▸ YOUR OBJECTIVE
Copy every line below that has the word "computer" in it.

▸ GIVEN INFORMATION

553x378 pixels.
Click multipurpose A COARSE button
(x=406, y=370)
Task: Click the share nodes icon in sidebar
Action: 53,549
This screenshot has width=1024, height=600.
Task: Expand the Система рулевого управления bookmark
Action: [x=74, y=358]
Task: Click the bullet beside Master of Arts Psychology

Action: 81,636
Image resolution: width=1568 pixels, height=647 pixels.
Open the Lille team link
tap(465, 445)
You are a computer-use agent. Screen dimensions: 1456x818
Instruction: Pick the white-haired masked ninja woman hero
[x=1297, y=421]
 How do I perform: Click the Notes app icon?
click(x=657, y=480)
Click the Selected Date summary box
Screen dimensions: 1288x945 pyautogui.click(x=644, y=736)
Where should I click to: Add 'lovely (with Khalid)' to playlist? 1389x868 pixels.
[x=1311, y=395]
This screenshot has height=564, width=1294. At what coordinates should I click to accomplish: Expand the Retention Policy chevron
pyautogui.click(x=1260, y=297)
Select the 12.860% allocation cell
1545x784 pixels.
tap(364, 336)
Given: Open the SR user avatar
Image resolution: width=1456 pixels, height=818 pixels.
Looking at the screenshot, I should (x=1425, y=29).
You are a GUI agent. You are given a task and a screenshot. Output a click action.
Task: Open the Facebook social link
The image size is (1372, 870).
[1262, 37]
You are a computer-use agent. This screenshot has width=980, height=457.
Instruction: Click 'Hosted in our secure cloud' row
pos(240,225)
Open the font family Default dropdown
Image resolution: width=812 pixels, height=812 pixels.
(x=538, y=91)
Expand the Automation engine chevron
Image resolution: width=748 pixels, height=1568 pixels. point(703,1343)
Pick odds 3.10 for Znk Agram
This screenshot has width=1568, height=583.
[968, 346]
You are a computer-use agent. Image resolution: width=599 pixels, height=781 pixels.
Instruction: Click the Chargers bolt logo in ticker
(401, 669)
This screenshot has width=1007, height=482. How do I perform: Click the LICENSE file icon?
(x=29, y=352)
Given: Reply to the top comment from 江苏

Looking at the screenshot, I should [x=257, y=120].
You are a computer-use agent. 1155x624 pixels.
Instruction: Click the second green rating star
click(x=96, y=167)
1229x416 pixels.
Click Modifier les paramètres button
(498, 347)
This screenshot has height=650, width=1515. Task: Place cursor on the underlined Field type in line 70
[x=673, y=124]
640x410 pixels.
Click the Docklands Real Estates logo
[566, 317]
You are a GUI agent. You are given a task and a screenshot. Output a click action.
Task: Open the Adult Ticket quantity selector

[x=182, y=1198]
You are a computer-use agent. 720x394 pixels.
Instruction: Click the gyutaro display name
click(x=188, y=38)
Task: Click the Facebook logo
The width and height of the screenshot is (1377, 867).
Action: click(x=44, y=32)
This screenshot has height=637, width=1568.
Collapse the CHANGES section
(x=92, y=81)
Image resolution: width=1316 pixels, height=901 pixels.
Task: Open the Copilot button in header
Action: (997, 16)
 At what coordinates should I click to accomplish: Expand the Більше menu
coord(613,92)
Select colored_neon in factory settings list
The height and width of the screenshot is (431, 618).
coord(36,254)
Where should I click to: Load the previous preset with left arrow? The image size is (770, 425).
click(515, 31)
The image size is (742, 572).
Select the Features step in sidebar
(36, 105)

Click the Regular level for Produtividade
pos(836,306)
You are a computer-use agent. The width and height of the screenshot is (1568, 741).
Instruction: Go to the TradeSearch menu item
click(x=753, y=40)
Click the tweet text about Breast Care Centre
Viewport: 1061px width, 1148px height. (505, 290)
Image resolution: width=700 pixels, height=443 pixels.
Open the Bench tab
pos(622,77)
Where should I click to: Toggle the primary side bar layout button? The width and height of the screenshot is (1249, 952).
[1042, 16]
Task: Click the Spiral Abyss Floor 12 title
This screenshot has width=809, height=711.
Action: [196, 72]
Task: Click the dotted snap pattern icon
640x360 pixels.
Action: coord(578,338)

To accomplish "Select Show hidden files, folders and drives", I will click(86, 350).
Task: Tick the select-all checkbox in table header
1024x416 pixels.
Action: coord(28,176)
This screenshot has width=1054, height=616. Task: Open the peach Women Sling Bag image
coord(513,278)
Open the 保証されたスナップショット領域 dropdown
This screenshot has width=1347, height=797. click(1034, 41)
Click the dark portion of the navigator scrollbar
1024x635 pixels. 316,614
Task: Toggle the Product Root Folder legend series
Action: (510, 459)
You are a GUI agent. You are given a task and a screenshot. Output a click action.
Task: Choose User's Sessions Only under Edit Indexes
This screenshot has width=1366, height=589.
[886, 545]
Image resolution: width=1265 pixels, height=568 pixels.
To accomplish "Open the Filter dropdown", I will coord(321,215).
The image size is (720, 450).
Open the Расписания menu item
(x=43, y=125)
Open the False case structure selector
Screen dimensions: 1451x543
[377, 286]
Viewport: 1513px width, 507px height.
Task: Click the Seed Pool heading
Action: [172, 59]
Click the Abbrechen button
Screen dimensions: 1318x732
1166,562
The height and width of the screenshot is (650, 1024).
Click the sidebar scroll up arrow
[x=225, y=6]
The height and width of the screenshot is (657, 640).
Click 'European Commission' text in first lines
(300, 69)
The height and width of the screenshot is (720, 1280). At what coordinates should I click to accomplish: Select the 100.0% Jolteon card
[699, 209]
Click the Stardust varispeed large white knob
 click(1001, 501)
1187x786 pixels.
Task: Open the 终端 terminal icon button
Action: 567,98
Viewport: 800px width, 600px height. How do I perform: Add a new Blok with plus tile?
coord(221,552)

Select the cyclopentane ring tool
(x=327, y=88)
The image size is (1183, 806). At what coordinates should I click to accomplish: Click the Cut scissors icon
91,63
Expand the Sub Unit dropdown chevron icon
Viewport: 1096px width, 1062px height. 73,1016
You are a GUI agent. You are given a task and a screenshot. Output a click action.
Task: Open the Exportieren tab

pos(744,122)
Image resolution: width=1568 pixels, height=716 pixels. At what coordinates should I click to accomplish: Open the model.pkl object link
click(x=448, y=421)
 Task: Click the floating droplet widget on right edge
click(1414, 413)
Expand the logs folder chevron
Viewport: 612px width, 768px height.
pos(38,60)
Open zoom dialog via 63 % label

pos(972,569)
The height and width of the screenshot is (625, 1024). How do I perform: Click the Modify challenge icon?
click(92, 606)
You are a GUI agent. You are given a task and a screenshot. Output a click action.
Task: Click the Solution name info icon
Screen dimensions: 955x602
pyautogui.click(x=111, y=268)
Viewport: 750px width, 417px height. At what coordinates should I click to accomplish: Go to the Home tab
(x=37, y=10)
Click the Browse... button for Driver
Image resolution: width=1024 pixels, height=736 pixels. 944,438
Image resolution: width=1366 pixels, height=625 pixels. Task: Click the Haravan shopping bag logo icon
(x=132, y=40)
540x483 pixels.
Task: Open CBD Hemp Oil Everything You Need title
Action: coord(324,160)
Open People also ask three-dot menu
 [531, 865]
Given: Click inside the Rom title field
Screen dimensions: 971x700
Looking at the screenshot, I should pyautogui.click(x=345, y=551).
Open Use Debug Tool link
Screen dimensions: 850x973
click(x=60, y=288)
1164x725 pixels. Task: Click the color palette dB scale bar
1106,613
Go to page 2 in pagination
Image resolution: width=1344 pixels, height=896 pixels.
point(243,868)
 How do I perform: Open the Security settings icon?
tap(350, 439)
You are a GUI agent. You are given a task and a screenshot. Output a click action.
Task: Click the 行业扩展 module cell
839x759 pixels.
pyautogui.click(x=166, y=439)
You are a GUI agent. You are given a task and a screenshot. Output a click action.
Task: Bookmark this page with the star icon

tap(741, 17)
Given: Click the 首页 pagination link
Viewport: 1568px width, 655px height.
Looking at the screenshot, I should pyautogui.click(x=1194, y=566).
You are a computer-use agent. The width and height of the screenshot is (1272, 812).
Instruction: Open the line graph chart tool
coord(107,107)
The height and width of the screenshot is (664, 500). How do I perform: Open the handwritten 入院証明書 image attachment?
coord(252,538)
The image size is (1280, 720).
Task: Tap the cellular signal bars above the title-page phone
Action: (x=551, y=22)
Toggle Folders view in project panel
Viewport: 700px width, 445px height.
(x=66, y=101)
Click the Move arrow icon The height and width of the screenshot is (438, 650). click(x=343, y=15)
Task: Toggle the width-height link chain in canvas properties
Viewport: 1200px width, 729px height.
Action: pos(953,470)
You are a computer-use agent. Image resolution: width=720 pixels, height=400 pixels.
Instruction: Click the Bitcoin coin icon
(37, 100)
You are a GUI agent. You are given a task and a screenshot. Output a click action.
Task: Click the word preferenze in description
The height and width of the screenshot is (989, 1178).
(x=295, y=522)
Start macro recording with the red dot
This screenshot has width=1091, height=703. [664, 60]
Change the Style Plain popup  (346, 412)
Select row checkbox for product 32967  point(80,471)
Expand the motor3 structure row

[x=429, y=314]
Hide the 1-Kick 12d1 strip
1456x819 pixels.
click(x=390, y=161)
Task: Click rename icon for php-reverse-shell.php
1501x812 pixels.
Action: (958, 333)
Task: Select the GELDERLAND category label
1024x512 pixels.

▸ SOLUTION
You are a computer-use agent. Screen dimensions: 1456x818
You are a computer-use agent. This screenshot has width=980, height=457.
You are a computer-use agent. Image resolution: width=599 pixels, height=781 pixels.
You are a computer-use agent. 1155x624 pixels.
You are a computer-use agent. 720x394 pixels.
You are a computer-use agent. The width and height of the screenshot is (1568, 741).
You are a computer-use agent. The width and height of the screenshot is (1272, 812).
You are a computer-use agent. Image resolution: width=720 pixels, height=400 pixels.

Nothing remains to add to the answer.